Colleagues may also struggle to work with you in an efficient manner (for example scheduling video chats rather than waiting for a slot when you can attend meetings in person). Communication is key. If you use a shared diary make sure your movements are very transparent, and speak to colleagues about prioritising face to face time. A good webcam/headset setup can also go a long way towards easing communication frustrations.

Physically taking yourself away from an office environment can help to alleviate meeting hell. The meetings I attend in person are now condensed into set timeframes, and are now considered more carefully as to whether I’m needed. This has really helped me to escape days full of unnecessary meetings.

Snacks. Keep away. Unless you’ve got a lot more willpower than me (likely), never work in your kitchen. On the positive side, having a proper kitchen to prepare meals in has meant that I eat better at home than in the office, and I save money not buying M&S lunches all the time.

Everyone will joke about you working in your pants all day. You’ll laugh this off, but there will be days when you’re under the weather or over-tired, and you will have to overcome the temptation of not putting any effort in. For me, if I’m not properly dressed I don’t feel in the right mindset to work, so it’s just not an option. Remember that you could also be summoned to a video call at any point! If you’re sat on your sofa, not properly dressed, looking a mess, you’ll do little to erase any wrong perceptions about your work commitment from any doubters.

Working environment – choose your location carefully. Having finally moved into my new house I now have a dedicated office, which I’m tailoring exactly to my work practices. It’s quiet, I have a noticeboard, and I can spread scribbled diagrams and paper all over the surfaces. For the last few months I’ve been using shared office space, which isn’t for me. Similarly, whilst coffee shops are ok on occasion, I couldn’t personally spend a day working in one. Find a place that works for you.

Timings are very important. You may be the sort of person whose schedule and needs change daily, and you work to your own timetable. I need to fit in with the main office timings, and am required to pretty rigidly stick to 9-5:30. As the sole remote worker, if everyone else is starting work at 9am, they expect to be able to get hold of me then too. This was difficult working in a shared office, as most days I was expected to leave when they locked up at 5pm. Again – communication is key – explain to people so that they don’t get frustrated if they unexpectedly can’t get hold of you. Even if I didn’t have to stick to the office timings I would still work to set hours, as I find that a routine helps me. I would probably build in time for non-work activities, like exercise, but it would be a routine none the less.

If your schedule is quite fixed, it can sometimes make it difficult when you need to be flexible. If people need me to be in the office at short notice it can be hard, and likewise if I’ve booked my schedule so that I’m in meetings in the office all day and a client meeting comes up it can be difficult to rearrange things. This is the same as all other commitments though, so just do your best to build in flexibility when you can.
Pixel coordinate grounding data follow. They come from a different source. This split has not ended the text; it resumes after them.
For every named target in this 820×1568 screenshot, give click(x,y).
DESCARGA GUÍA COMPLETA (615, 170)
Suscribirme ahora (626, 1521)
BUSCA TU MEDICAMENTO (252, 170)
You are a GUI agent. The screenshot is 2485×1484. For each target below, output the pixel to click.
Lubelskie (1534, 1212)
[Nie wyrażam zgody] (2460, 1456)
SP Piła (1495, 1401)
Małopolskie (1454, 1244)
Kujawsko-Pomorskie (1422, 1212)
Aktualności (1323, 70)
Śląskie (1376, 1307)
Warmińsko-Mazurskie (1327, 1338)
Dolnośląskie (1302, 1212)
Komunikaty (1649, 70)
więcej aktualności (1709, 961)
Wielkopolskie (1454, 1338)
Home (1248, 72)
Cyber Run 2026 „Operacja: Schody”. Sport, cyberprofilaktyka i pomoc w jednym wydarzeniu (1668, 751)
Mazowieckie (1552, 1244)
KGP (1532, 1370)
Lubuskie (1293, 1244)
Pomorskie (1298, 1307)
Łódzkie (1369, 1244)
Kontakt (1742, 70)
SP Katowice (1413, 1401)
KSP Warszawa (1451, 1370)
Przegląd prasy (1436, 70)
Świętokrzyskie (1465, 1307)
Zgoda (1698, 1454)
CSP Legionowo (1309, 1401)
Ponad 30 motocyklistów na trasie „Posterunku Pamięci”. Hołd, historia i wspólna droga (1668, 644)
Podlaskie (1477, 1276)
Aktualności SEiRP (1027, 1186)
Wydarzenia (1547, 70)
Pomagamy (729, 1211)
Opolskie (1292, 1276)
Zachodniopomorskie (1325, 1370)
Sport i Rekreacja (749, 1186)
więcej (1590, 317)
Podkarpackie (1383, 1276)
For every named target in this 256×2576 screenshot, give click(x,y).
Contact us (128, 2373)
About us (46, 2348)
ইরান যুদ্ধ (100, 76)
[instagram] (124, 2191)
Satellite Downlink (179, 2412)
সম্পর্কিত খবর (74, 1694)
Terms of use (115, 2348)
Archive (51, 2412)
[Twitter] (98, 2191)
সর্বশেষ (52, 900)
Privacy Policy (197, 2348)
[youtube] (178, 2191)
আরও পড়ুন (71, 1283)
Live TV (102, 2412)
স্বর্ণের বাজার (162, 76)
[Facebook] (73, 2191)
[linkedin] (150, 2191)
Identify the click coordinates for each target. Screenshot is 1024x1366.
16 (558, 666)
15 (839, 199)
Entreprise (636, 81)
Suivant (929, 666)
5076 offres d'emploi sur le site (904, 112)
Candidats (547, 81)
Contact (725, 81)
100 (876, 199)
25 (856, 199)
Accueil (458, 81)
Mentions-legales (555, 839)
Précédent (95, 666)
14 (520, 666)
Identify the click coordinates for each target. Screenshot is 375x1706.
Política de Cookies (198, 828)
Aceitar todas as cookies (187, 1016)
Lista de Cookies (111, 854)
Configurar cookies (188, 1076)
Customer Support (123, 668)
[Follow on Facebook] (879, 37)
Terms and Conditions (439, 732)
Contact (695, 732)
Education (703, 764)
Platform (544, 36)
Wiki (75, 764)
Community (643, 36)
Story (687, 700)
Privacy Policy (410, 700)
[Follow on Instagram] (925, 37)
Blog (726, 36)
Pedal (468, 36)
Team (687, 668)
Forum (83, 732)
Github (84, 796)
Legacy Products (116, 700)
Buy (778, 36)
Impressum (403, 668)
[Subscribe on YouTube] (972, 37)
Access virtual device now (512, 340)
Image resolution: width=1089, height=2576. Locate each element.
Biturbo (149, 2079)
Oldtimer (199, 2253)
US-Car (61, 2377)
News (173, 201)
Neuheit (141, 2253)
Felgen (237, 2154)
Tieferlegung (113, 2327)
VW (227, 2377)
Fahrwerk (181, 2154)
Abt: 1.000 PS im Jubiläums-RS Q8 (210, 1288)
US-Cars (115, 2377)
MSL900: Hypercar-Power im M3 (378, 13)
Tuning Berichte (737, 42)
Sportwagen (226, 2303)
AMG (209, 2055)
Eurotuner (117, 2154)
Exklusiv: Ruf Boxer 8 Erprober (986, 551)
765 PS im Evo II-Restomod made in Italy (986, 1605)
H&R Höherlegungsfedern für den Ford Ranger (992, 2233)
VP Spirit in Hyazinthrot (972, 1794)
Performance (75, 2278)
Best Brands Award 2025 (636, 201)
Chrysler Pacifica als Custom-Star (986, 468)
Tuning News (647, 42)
Since working remotely I feel more detached, in a good way. Whilst I would previously fall into working through lunch due to lack of options, I personally find it a lot easier to switch off for a break now that I can get other useful tasks done during my day. This does work both ways though, and I know some people struggle with detaching home and work lives. Try to find a balance that works for you.


Working from home isn’t something that everyone can jump into easily, but an option to trial it and reassess after a few months is a valuable opportunity. If you’re thinking about giving it a go, allow enough time for you to settle in, think carefully about your location, routine and communication, and be honest with yourself if it’s not working – it’s not for everyone!